On Monday 04 July 2016 01:52:41 Ricardo Signes wrote:
> * p...@cpan.org [2016-07-03T08:39:22]
> 
> > On Friday 01 July 2016 02:51:31 Ricardo Signes wrote:
> > > What if we defined a role (here, just a well-known name) called
> > > Email::MIME::Header::Value, which is used to signal that a
> > > particular method, say "as_mime_header", should be used to
> > > stringify?
> > 
> > In this case, do we need role at all? Is not existence of method
> > "as_mime_header" enough?
> 
> That method alone is fine with me.
> 
> > And all this would be passed via header or header_str?
> 
> I'd stick to header_str, I think, but I'm not sure.  At any rate:
> yes.

And this is what I do not like... to pass objects to function with name 
header_str. That name sounds like it takes string, not object (or more 
objects)...

> > If address(), addrlist() and addrgroup() returns those objects
> > (with as_mime_header() method) it could be usable...
> > 
> > But I was thinking about using same syntax in Email::MIME for
> > passing addrlist/addrgroup as is in Email::Address::XS
> > format_email_addresses and format_email_groups functions.
> 
> I'm afraid I don't understand what you mean.

Syntax/API of passing email groups to function format_email_groups from 
Email::Address::XS module. E.g. to call format_email_groups and 
Email::MIME functions with same syntax of objects/structures/arguments..

> > In my opinion folding and unfolding should be done in
> > Email::Simple. I'm not huge fan of adding folding and CRLF code
> > into Email::Address::XS as it has nothing to do with it. That
> > module parse and format one line of list of addresses.
> 
> I agree.  I think if we start with the API described above, and leave
> the folding for the message to perform, we'll be okay.  We can
> certainly find out by writing the code!
> 
> > > What do you think of this all?
> > 
> > Still do not know how to handle non-MIME headers correctly in
> > Email::MIME module. We can either create blacklist of non-MIME
> > headers and extend it every time when somebody report problem or
> > create whitelist of MIME headers... Or let caller to decide if his
> > header must be MIME-encoded or not.
> 
> I'm sorry, I don't understand.  Could you elaborate?

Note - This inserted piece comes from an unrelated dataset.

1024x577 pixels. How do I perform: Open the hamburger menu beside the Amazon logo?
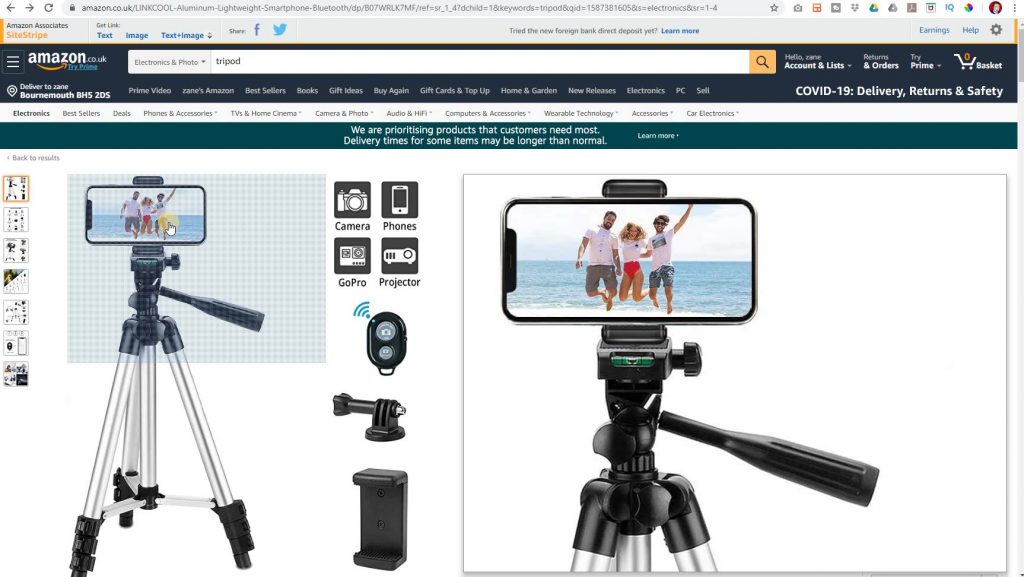[13, 61]
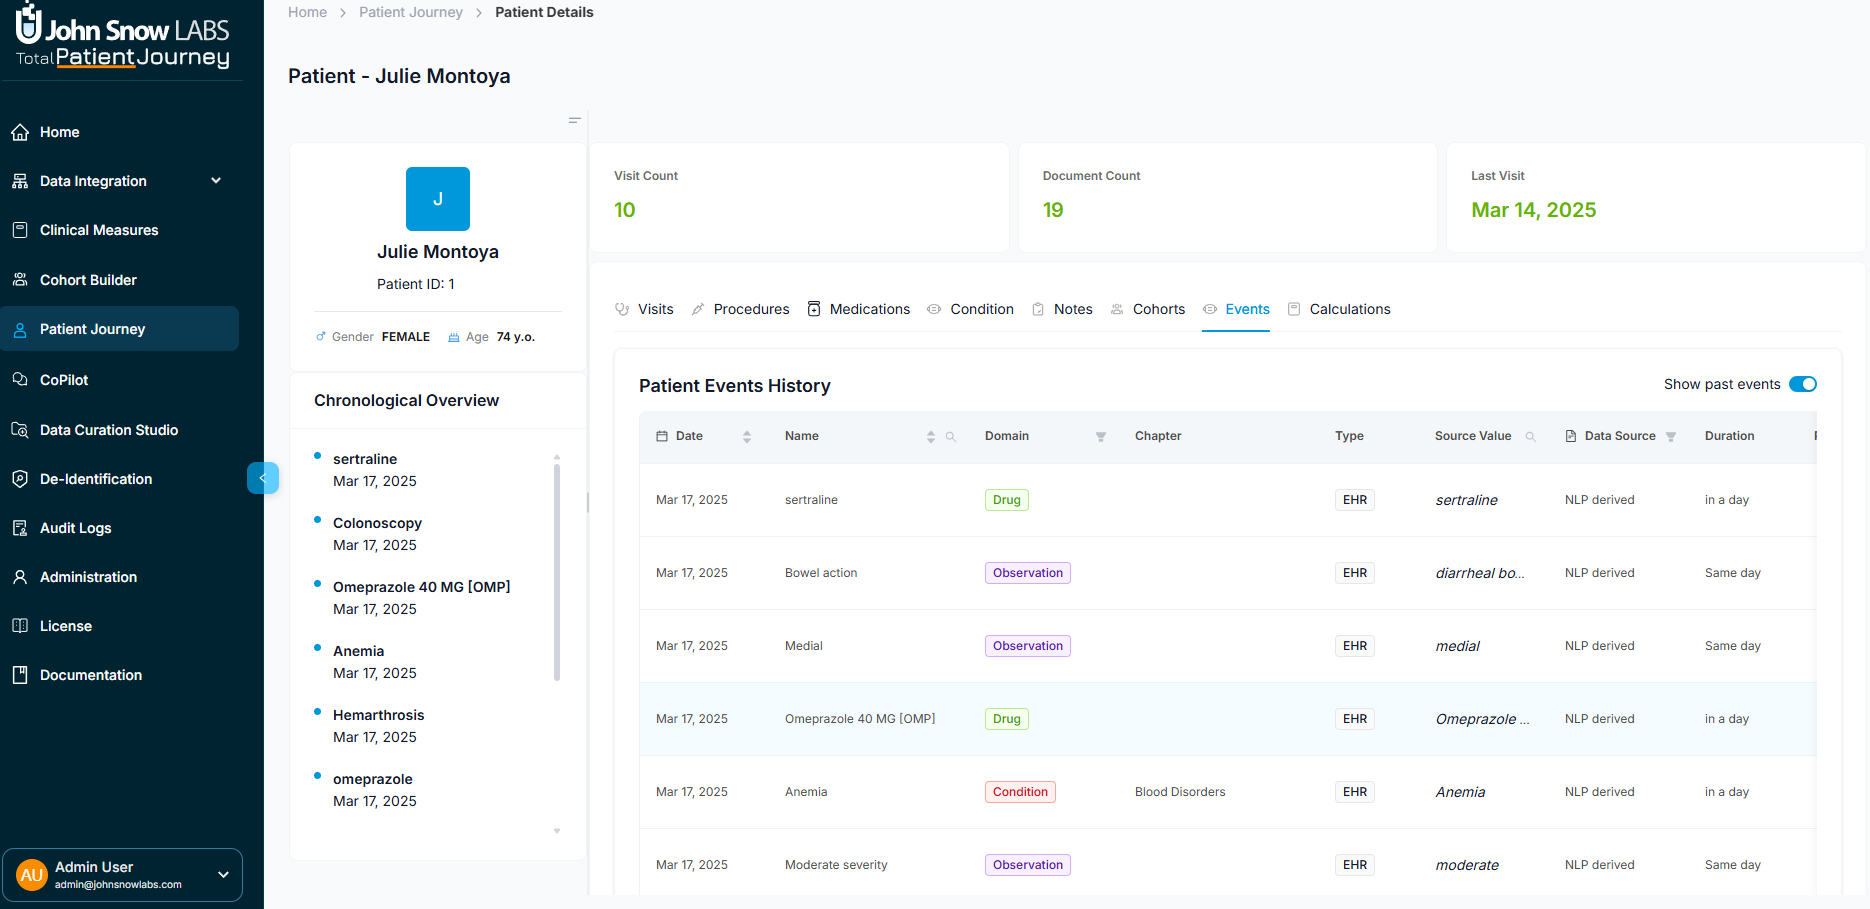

If passed pair (header-name, header-value) needs to be MIME encoded or 
not. Currently there is blacklist in Email::MIME for header names which 
are never MIME encoded (like Message-Id, Date, ...) when passing as 
header_str.

> > Basically we need unambiguous way to specify:
> > 
> > * ascii string which will never be MIME-encoded (error for unicode
> > char)
> > * unicode string which will be MIME-encoded if contains
> > unicode char
> > * addresses/groups - but again with ability to
> > specify if do MIME-encode
> 
> We have that, right?
> 
> "header" is "already encoded", which is another way of saying "do not
> encode this."

Yes.

> "header_str" is "text string" which means it will get encoded.

Not exactly, there are exceptions (Message-Id, Date, ...) plus special 
behaviour for addresses headers.

> The address or groups thing falls under "object."  I had assumed it
> would, itself, know how to become MIME encoded.  This is important,
> because the semantics of what gets encoded differ per field type. 
> So, as_mime_header is the encoded form.  If you want to offer an
> unencoded form, as_string seems like the obvious method.

Addresses and groups are really something different as previous types 
(strings). And if we threat them as objects, I would rather see e.g. 
header_obj (or other different name) instead mixing it again with 
header_str (which already have exceptions :-(). This is my initial 
reason for header_addr/grps to distinguish it.